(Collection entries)

------------------------------------------------------------

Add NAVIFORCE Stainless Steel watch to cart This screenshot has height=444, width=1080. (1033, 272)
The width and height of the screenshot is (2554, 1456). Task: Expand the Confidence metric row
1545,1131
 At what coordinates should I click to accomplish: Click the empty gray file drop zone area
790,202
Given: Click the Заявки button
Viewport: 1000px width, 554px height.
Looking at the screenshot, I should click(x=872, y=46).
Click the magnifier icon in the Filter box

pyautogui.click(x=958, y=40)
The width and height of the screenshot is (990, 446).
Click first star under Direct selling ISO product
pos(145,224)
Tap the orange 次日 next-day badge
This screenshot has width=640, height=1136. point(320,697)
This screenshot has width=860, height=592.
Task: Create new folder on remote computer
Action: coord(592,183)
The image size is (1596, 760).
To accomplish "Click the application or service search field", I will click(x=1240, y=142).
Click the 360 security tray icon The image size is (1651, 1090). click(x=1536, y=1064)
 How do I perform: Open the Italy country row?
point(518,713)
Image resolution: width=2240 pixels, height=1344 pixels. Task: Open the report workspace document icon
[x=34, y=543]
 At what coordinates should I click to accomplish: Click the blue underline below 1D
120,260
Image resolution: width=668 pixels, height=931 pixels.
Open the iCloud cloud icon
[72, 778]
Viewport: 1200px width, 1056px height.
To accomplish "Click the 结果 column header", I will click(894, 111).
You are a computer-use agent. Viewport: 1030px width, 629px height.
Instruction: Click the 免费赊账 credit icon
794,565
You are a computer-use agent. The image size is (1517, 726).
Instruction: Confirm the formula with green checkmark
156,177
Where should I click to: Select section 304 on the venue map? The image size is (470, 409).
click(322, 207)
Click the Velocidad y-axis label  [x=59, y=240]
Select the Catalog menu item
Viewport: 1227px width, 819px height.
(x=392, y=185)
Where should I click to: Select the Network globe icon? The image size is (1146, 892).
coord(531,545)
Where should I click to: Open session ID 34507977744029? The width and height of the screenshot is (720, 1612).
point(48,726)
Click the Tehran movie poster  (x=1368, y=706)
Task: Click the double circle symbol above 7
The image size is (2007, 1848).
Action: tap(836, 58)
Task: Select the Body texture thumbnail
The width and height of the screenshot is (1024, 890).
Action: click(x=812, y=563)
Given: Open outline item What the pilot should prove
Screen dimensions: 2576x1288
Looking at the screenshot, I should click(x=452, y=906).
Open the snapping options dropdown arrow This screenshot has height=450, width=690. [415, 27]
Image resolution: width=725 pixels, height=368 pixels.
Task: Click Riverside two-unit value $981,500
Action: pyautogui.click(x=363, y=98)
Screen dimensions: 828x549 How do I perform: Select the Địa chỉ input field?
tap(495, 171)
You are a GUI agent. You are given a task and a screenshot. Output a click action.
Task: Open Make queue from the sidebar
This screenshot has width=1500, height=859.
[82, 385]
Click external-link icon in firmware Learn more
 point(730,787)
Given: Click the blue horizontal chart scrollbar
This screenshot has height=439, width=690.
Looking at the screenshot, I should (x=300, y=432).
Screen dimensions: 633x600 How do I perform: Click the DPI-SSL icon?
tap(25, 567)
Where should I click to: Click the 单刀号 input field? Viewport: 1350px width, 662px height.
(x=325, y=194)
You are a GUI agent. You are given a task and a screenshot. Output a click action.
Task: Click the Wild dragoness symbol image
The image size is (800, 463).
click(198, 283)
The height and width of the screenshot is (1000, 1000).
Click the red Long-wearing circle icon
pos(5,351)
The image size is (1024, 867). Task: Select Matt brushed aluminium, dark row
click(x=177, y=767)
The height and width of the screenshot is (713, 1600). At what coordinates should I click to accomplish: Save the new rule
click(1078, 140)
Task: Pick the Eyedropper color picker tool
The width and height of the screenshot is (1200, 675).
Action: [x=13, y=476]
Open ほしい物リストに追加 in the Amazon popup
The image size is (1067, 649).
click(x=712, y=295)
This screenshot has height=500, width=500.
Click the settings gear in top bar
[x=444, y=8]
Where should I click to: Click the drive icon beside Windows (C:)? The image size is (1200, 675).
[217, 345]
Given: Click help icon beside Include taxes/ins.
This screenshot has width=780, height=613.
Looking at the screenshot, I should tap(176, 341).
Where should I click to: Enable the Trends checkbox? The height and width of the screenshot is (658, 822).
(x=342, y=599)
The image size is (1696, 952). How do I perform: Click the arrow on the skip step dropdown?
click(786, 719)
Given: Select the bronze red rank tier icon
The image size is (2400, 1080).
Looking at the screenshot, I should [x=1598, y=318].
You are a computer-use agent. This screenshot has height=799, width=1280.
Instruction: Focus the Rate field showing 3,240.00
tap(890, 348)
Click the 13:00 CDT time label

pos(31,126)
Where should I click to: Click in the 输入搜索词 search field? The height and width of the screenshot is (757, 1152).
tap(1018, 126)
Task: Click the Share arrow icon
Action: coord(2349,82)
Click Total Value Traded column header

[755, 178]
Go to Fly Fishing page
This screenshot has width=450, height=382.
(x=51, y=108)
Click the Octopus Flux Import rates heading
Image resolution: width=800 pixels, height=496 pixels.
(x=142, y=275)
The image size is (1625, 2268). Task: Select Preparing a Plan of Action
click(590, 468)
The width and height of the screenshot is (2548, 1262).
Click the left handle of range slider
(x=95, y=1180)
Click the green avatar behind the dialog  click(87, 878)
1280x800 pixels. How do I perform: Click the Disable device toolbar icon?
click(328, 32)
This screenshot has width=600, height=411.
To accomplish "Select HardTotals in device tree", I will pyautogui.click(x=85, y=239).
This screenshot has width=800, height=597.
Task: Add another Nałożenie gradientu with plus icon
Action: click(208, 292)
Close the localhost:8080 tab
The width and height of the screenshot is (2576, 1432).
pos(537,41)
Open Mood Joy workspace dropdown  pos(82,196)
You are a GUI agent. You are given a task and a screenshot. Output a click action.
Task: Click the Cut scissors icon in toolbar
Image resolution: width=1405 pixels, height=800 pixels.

------------------------------------------------------------

Render these rows as a numbered list, leaving out the blank lines.

1. Add NAVIFORCE Stainless Steel watch to cart This screenshot has height=444, width=1080. (1033, 272)
2. The width and height of the screenshot is (2554, 1456). Task: Expand the Confidence metric row
3. 1545,1131
4.  At what coordinates should I click to accomplish: Click the empty gray file drop zone area
5. 790,202
6. Given: Click the Заявки button
7. Viewport: 1000px width, 554px height.
8. Looking at the screenshot, I should click(x=872, y=46).
9. Click the magnifier icon in the Filter box
10. pyautogui.click(x=958, y=40)
11. The width and height of the screenshot is (990, 446).
12. Click first star under Direct selling ISO product
13. pos(145,224)
14. Tap the orange 次日 next-day badge
15. This screenshot has width=640, height=1136. point(320,697)
16. This screenshot has width=860, height=592.
17. Task: Create new folder on remote computer
18. Action: coord(592,183)
19. The image size is (1596, 760).
20. To accomplish "Click the application or service search field", I will click(x=1240, y=142).
21. Click the 360 security tray icon The image size is (1651, 1090). click(x=1536, y=1064)
22.  How do I perform: Open the Italy country row?
23. point(518,713)
24. Image resolution: width=2240 pixels, height=1344 pixels. Task: Open the report workspace document icon
25. [x=34, y=543]
26.  At what coordinates should I click to accomplish: Click the blue underline below 1D
27. 120,260
28. Image resolution: width=668 pixels, height=931 pixels.
29. Open the iCloud cloud icon
30. [72, 778]
31. Viewport: 1200px width, 1056px height.
32. To accomplish "Click the 结果 column header", I will click(894, 111).
33. You are a computer-use agent. Viewport: 1030px width, 629px height.
34. Instruction: Click the 免费赊账 credit icon
35. 794,565
36. You are a computer-use agent. The image size is (1517, 726).
37. Instruction: Confirm the formula with green checkmark
38. 156,177
39. Where should I click to: Select section 304 on the venue map? The image size is (470, 409).
40. click(322, 207)
41. Click the Velocidad y-axis label  [x=59, y=240]
42. Select the Catalog menu item
43. Viewport: 1227px width, 819px height.
44. (x=392, y=185)
45. Where should I click to: Select the Network globe icon? The image size is (1146, 892).
46. coord(531,545)
47. Where should I click to: Open session ID 34507977744029? The width and height of the screenshot is (720, 1612).
48. point(48,726)
49. Click the Tehran movie poster  (x=1368, y=706)
50. Task: Click the double circle symbol above 7
51. The image size is (2007, 1848).
52. Action: tap(836, 58)
53. Task: Select the Body texture thumbnail
54. The width and height of the screenshot is (1024, 890).
55. Action: click(x=812, y=563)
56. Given: Open outline item What the pilot should prove
57. Screen dimensions: 2576x1288
58. Looking at the screenshot, I should click(x=452, y=906).
59. Open the snapping options dropdown arrow This screenshot has height=450, width=690. [415, 27]
60. Image resolution: width=725 pixels, height=368 pixels.
61. Task: Click Riverside two-unit value $981,500
62. Action: pyautogui.click(x=363, y=98)
63. Screen dimensions: 828x549 How do I perform: Select the Địa chỉ input field?
64. tap(495, 171)
65. You are a GUI agent. You are given a task and a screenshot. Output a click action.
66. Task: Open Make queue from the sidebar
67. This screenshot has width=1500, height=859.
68. [82, 385]
69. Click external-link icon in firmware Learn more
70.  point(730,787)
71. Given: Click the blue horizontal chart scrollbar
72. This screenshot has height=439, width=690.
73. Looking at the screenshot, I should (x=300, y=432).
74. Screen dimensions: 633x600 How do I perform: Click the DPI-SSL icon?
75. tap(25, 567)
76. Where should I click to: Click the 单刀号 input field? Viewport: 1350px width, 662px height.
77. (x=325, y=194)
78. You are a GUI agent. You are given a task and a screenshot. Output a click action.
79. Task: Click the Wild dragoness symbol image
80. The image size is (800, 463).
81. click(198, 283)
82. The height and width of the screenshot is (1000, 1000).
83. Click the red Long-wearing circle icon
84. pos(5,351)
85. The image size is (1024, 867). Task: Select Matt brushed aluminium, dark row
86. click(x=177, y=767)
87. The height and width of the screenshot is (713, 1600). At what coordinates should I click to accomplish: Save the new rule
88. click(1078, 140)
89. Task: Pick the Eyedropper color picker tool
90. The width and height of the screenshot is (1200, 675).
91. Action: [x=13, y=476]
92. Open ほしい物リストに追加 in the Amazon popup
93. The image size is (1067, 649).
94. click(x=712, y=295)
95. This screenshot has height=500, width=500.
96. Click the settings gear in top bar
97. [x=444, y=8]
98. Where should I click to: Click the drive icon beside Windows (C:)? The image size is (1200, 675).
99. [217, 345]
100. Given: Click help icon beside Include taxes/ins.
101. This screenshot has width=780, height=613.
102. Looking at the screenshot, I should tap(176, 341).
103. Where should I click to: Enable the Trends checkbox? The height and width of the screenshot is (658, 822).
104. (x=342, y=599)
105. The image size is (1696, 952). How do I perform: Click the arrow on the skip step dropdown?
106. click(786, 719)
107. Given: Select the bronze red rank tier icon
108. The image size is (2400, 1080).
109. Looking at the screenshot, I should [x=1598, y=318].
110. You are a computer-use agent. This screenshot has height=799, width=1280.
111. Instruction: Focus the Rate field showing 3,240.00
112. tap(890, 348)
113. Click the 13:00 CDT time label
114. pos(31,126)
115. Where should I click to: Click in the 输入搜索词 search field? The height and width of the screenshot is (757, 1152).
116. tap(1018, 126)
117. Task: Click the Share arrow icon
118. Action: coord(2349,82)
119. Click Total Value Traded column header
120. [755, 178]
121. Go to Fly Fishing page
122. This screenshot has width=450, height=382.
123. (x=51, y=108)
124. Click the Octopus Flux Import rates heading
125. Image resolution: width=800 pixels, height=496 pixels.
126. (x=142, y=275)
127. The image size is (1625, 2268). Task: Select Preparing a Plan of Action
128. click(590, 468)
129. The width and height of the screenshot is (2548, 1262).
130. Click the left handle of range slider
131. (x=95, y=1180)
132. Click the green avatar behind the dialog  click(87, 878)
133. 1280x800 pixels. How do I perform: Click the Disable device toolbar icon?
134. click(328, 32)
135. This screenshot has width=600, height=411.
136. To accomplish "Select HardTotals in device tree", I will pyautogui.click(x=85, y=239).
137. This screenshot has width=800, height=597.
138. Task: Add another Nałożenie gradientu with plus icon
139. Action: click(208, 292)
140. Close the localhost:8080 tab
141. The width and height of the screenshot is (2576, 1432).
142. pos(537,41)
143. Open Mood Joy workspace dropdown  pos(82,196)
144. You are a GUI agent. You are given a task and a screenshot. Output a click action.
145. Task: Click the Cut scissors icon in toolbar
146. Image resolution: width=1405 pixels, height=800 pixels.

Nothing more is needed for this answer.